RK: I say this again and again: If I can be for taxing the billionaires and have survived nine years of elections in the richest district in the world, I don’t understand how 434 other members of Congress can’t be for it. If I can win elections by 35 points in Silicon Valley being for taxing the rich, you can win in any district on a platform of taxing the rich to pay for the healthcare, education, childcare of every American.
JW: And you have been a Bernie Sanders supporter.
RK: When I was cochair of the Bernie Sanders campaign in the 2020 primary, I delivered my district for Bernie Sanders. There are a lot of people who support Bernie Sanders from very progressive districts. But I think the novelty in my case is that I’m supporting Sanders’s policies—Medicare for all, and free public college, and a living wage, and supporting unions—I’m doing that in the richest district in the country, a district that has $12 trillion of wealth. Income inequality is such a huge issue, but if you can get a district with billionaires in Silicon Valley supporting progressive policies, this can become a majority coalition.
And that’s what we need post-Trump: an economic transformation, not a return to the status quo, not a return to a Democratic administration that failed to deliver on increasing the living wage, that failed to deliver on any policies of childcare, that failed to raise taxes—but a really progressive, transformative, new administration.
JW: This is an agenda for the 2028 elections. Between now and then, what are your priorities?
RK: Well, one, I’m going to be going to red districts in California and then maybe beyond. I was really moved by what Sanders did [a speaking tour of swing districts that elected Republicans to the House in 2024—ed.]. Again, Sanders is showing intellectual leadership for the party, showing up in Omaha last week, then showing up in Iowa City, and on to other red districts, making the case about the cruelty of these cuts.
I’m also going to continue to highlight the stories of people who have been hurt by the mass firings. I call it the “Valentine’s Day Massacre,” because all of these people were notified on Valentine’s Day. It shows the cruelty and indifference of this administration.
And then I am going to be introducing strategic legislation to call out Trump’s hypocrisy. For example, today I introduced a “no gifts for lobbyists” bill. Trump said he was going to drain the swamp, but the first thing he did was reverse Biden’s executive order, saying White House officials could take gifts from lobbyists. We need to be the anti-corruption party.
JW: Finlly, what’s the big picture of where we stand right now?

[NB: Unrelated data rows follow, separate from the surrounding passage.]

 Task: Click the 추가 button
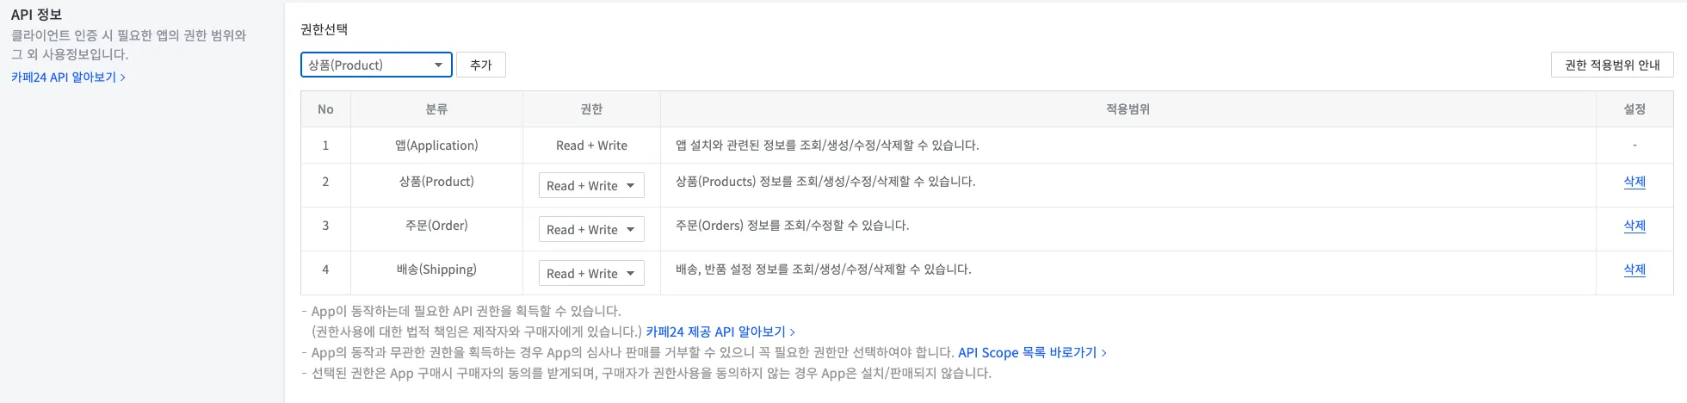tap(480, 65)
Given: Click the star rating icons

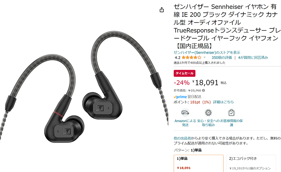Looking at the screenshot, I should pyautogui.click(x=191, y=58).
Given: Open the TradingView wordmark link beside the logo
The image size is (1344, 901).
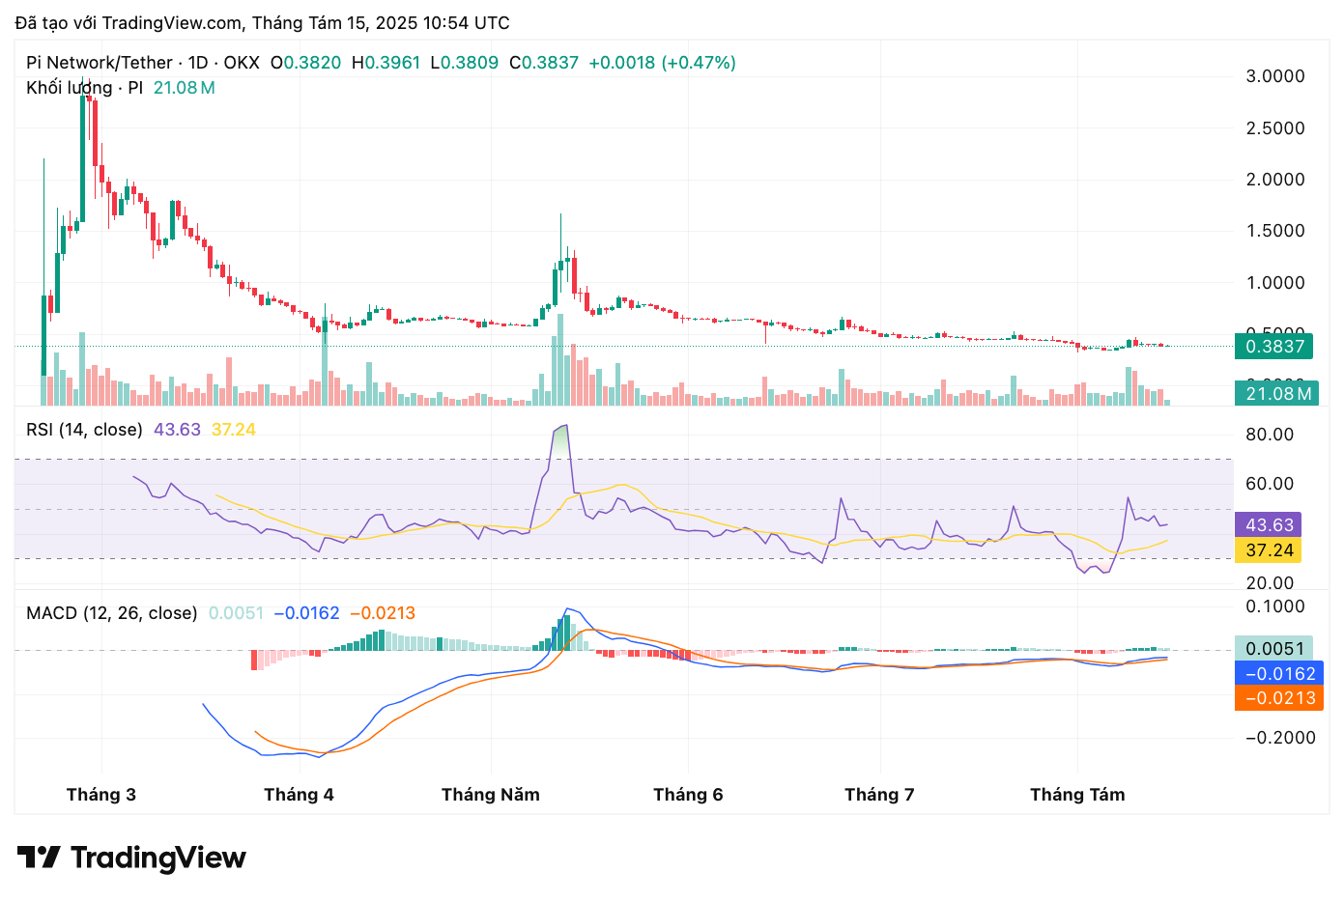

RK: Look, this is a dark chapter, but I want people to be optimistic about the renewal of this nation and what comes ahead. When we had the Great Depression and that dark chapter in American history, it was followed by FDR; when we had the robber barons from 1870 to 1900s and redemption that undermined Reconstruction and ushered in Jim Crow, it was followed by the progressive era; when we had the Civil War, it was followed by Reconstruction and the 13th, 14th, and 15th amendments. In America at times of deep despair and darkness, we have been blessed to reemerge with a transformative, positive vision. And that’s what we have to focus on as progressives—that the end of the Trump administration will mark the beginning of the modern progressive age.